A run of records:
◆ ◆ ◆ ◆

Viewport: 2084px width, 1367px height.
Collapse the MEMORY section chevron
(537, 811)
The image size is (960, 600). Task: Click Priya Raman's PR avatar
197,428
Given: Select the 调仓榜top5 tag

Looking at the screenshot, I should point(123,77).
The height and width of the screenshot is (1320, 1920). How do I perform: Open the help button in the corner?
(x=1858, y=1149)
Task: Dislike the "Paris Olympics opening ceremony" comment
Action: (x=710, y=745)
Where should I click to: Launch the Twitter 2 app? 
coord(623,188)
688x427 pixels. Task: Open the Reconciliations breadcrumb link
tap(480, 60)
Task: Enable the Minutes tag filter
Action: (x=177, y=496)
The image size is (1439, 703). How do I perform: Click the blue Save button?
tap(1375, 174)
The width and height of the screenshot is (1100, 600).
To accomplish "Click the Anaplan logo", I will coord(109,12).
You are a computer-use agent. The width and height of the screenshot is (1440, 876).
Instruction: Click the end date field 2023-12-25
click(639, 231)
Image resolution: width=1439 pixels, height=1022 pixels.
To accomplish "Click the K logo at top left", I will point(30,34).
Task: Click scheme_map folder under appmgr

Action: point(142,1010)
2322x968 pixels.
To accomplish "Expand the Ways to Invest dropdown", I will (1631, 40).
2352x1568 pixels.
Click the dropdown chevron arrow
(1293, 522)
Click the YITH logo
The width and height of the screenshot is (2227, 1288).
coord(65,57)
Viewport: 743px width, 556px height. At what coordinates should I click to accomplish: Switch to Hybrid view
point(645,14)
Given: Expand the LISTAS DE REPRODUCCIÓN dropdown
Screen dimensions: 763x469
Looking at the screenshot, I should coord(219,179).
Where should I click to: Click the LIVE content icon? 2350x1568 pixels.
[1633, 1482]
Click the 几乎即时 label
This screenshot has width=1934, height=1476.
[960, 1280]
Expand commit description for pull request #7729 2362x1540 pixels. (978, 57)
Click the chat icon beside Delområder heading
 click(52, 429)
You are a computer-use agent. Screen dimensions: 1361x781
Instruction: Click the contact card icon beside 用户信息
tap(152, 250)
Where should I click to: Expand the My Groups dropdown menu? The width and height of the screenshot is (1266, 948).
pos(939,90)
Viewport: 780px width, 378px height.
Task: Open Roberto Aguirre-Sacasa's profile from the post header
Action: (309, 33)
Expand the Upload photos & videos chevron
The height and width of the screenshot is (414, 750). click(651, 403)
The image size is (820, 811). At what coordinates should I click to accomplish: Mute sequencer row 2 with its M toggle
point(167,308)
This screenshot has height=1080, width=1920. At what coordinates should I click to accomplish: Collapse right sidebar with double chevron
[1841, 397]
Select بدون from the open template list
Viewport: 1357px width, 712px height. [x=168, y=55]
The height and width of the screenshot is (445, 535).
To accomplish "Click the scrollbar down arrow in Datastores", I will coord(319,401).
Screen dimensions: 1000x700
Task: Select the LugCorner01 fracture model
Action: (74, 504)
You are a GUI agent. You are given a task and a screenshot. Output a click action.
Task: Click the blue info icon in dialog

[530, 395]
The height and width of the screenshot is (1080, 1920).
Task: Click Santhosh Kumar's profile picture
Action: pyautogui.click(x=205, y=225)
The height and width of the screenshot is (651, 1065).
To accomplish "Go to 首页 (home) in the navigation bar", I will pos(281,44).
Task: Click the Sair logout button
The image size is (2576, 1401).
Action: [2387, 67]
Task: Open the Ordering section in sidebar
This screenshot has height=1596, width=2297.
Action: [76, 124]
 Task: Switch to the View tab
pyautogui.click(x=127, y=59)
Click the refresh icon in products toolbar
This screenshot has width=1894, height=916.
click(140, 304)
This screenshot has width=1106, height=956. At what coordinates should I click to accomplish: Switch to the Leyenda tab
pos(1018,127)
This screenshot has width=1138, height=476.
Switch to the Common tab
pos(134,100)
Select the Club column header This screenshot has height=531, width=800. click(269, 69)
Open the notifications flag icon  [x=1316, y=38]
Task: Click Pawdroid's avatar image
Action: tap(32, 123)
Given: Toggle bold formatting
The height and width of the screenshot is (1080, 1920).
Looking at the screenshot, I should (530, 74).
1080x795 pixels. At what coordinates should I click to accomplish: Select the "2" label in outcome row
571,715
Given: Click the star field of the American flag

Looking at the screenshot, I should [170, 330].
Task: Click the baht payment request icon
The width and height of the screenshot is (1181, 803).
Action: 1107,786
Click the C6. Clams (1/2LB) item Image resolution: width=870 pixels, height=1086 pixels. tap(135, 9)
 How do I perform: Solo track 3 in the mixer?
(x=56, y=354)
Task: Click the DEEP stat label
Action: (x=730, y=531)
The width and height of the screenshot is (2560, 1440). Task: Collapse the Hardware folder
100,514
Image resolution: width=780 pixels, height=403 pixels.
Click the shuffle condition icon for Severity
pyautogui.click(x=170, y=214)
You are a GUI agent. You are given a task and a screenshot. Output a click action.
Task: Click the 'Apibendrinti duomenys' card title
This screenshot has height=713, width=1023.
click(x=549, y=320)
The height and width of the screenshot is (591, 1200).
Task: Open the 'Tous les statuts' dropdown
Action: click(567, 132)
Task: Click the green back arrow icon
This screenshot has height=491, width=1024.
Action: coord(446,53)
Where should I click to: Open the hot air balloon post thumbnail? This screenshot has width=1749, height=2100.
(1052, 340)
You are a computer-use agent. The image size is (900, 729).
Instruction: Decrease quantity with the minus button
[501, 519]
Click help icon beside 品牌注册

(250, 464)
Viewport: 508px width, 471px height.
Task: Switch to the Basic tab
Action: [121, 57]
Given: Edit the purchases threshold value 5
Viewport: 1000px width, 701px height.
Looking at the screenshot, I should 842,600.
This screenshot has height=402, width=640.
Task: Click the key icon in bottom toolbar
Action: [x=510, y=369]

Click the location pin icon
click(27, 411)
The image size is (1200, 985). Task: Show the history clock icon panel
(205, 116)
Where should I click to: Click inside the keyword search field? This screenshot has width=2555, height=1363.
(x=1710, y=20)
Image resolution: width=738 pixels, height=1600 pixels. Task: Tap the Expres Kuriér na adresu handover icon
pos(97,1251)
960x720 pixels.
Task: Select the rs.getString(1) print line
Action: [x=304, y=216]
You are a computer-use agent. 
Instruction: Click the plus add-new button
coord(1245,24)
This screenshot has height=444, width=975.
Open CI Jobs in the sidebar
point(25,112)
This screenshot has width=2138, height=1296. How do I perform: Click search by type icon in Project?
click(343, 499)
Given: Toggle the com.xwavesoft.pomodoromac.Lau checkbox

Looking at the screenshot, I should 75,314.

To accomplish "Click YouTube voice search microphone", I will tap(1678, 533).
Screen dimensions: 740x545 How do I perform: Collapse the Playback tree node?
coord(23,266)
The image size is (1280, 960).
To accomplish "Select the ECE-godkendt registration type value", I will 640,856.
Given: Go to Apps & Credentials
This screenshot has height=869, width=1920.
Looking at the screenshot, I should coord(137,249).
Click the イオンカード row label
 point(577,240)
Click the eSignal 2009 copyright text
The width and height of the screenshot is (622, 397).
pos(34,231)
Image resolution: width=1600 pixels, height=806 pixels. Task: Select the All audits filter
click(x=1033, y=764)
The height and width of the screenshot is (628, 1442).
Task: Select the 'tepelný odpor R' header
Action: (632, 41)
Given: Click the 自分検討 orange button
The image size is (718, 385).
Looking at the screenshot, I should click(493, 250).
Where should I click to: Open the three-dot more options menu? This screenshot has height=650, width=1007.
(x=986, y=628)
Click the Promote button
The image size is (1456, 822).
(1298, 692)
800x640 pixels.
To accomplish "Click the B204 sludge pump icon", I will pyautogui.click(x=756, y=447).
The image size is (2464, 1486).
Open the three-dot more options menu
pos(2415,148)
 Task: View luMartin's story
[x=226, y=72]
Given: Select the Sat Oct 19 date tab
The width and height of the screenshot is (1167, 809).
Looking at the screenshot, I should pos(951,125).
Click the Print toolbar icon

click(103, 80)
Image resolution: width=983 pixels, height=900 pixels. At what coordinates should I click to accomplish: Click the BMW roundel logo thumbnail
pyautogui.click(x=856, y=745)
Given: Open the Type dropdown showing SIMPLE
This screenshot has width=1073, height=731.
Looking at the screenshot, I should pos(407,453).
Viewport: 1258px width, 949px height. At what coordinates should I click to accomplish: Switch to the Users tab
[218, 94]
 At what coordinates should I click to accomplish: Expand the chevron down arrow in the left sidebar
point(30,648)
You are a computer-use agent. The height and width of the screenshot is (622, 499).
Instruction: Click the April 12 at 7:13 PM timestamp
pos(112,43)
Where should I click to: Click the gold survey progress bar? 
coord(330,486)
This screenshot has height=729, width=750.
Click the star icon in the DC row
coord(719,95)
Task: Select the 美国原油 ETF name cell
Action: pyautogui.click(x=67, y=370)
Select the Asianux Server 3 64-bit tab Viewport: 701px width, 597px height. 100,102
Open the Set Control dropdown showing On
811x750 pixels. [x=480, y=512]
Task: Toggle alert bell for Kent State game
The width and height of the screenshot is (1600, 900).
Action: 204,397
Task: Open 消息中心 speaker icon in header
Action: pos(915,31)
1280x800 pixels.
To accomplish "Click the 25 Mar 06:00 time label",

◆ ◆ ◆ ◆

» **GOAL OF THE EXERCISE**: Copy out everything in the records from the line containing "This screenshot has height=729, width=750." down to the end of the records, with no changes.

» **WORKED ANSWER**:
This screenshot has height=729, width=750.
Click the star icon in the DC row
coord(719,95)
Task: Select the 美国原油 ETF name cell
Action: pyautogui.click(x=67, y=370)
Select the Asianux Server 3 64-bit tab Viewport: 701px width, 597px height. 100,102
Open the Set Control dropdown showing On
811x750 pixels. [x=480, y=512]
Task: Toggle alert bell for Kent State game
The width and height of the screenshot is (1600, 900).
Action: 204,397
Task: Open 消息中心 speaker icon in header
Action: pos(915,31)
1280x800 pixels.
To accomplish "Click the 25 Mar 06:00 time label",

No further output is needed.